EXTRACTED DATA:
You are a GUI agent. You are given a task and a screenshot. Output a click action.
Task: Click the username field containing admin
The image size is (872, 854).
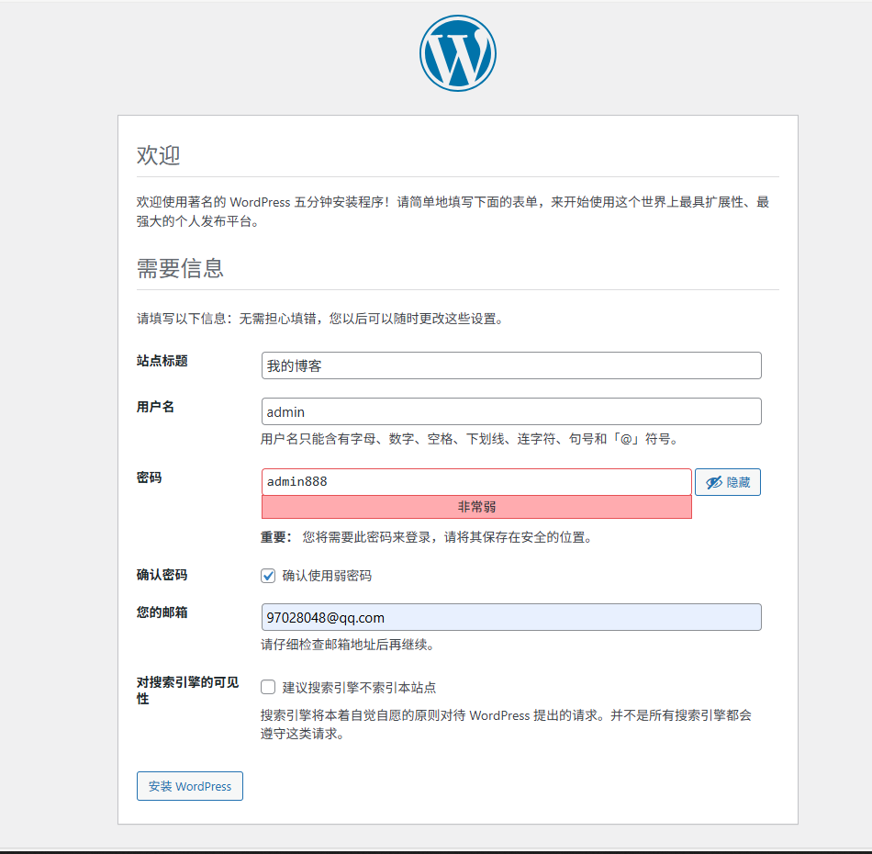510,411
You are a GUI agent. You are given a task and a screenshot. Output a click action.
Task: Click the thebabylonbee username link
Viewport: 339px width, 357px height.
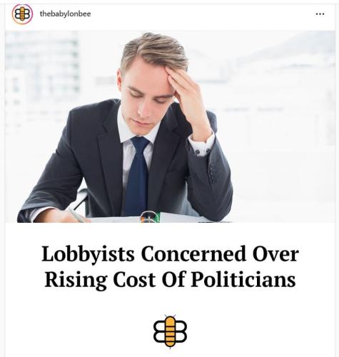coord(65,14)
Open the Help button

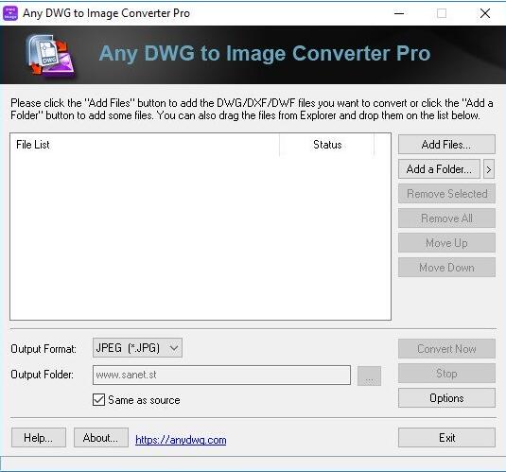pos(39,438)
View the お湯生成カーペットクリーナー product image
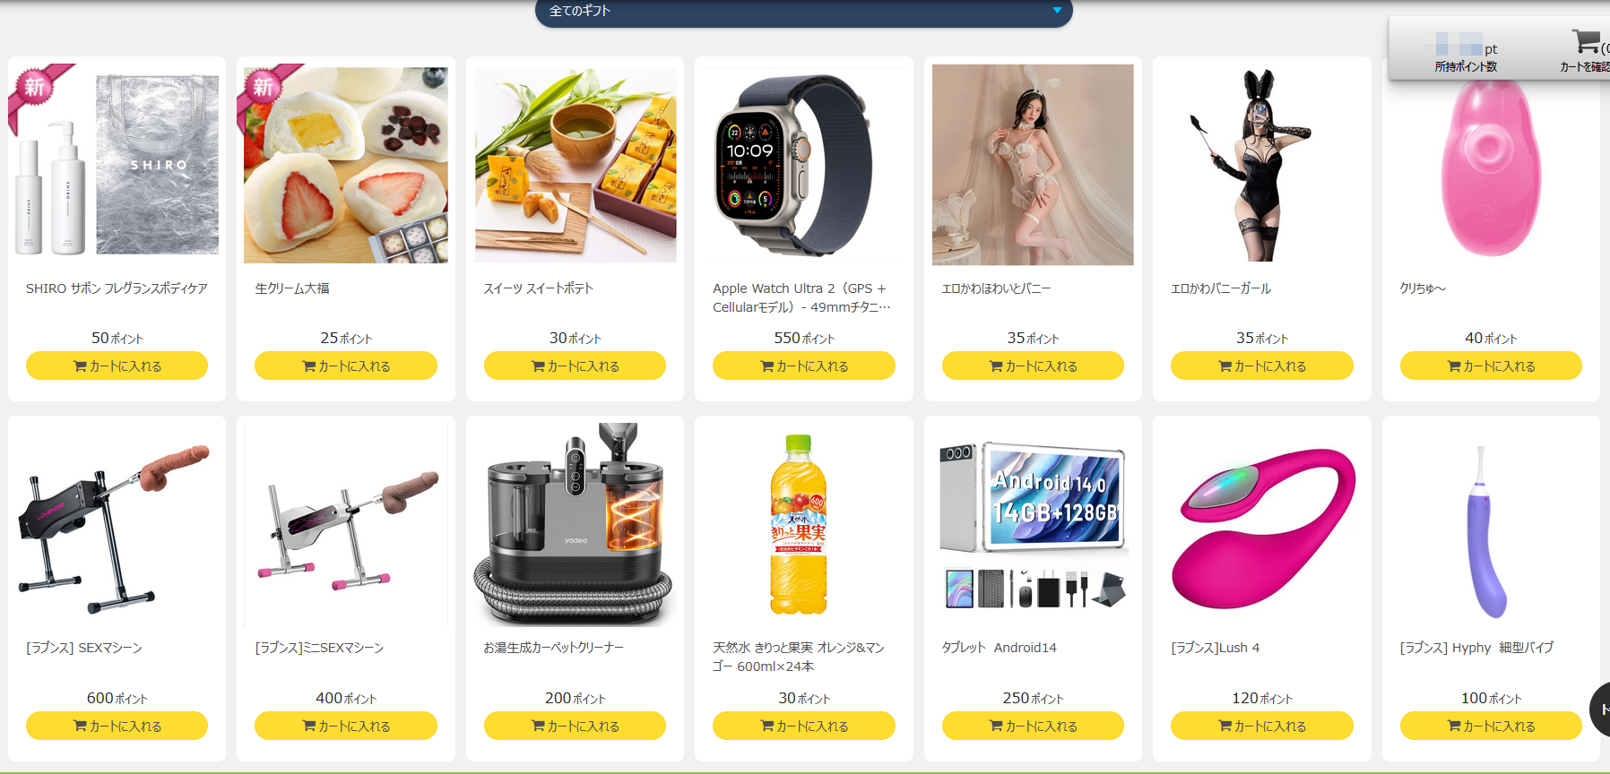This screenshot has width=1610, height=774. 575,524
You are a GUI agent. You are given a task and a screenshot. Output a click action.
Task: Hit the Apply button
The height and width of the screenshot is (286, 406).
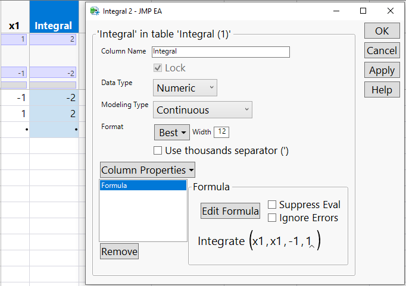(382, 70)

---

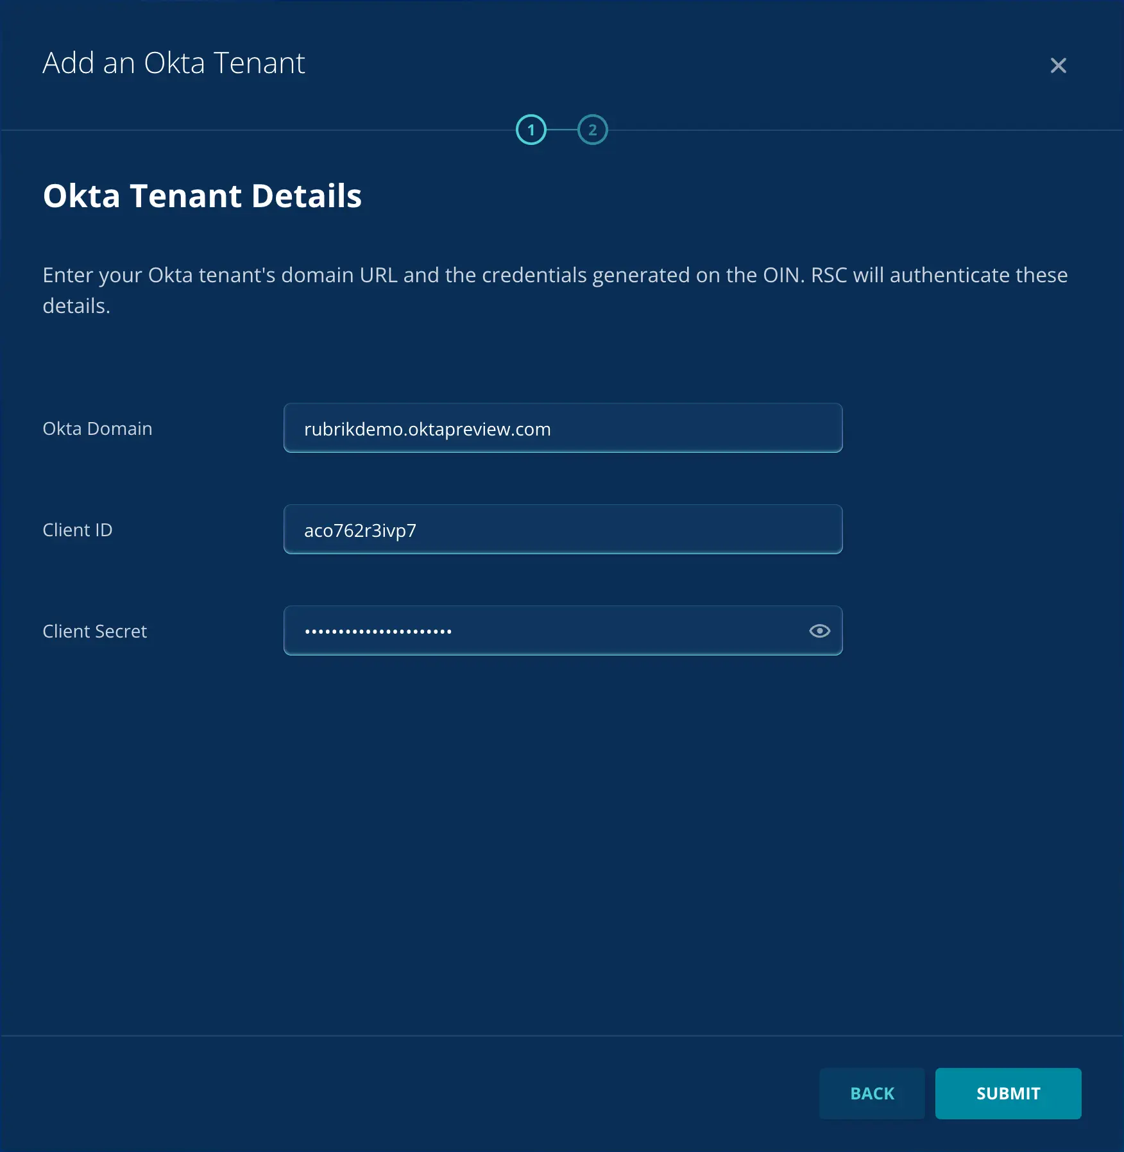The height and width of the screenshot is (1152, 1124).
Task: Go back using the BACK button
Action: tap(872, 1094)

---

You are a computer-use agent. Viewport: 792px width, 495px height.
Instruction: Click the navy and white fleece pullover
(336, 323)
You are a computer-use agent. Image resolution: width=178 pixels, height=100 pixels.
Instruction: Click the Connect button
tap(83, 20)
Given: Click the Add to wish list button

WHAT IS REQUIRED: Can you copy out the items above word for word, from the line with "The height and width of the screenshot is (1152, 1124)." up to and including the line with "Action: tap(872, 1094)", without the pictures?

WRITTEN ANSWER:
The height and width of the screenshot is (1152, 1124).
Task: Go back using the BACK button
Action: tap(872, 1094)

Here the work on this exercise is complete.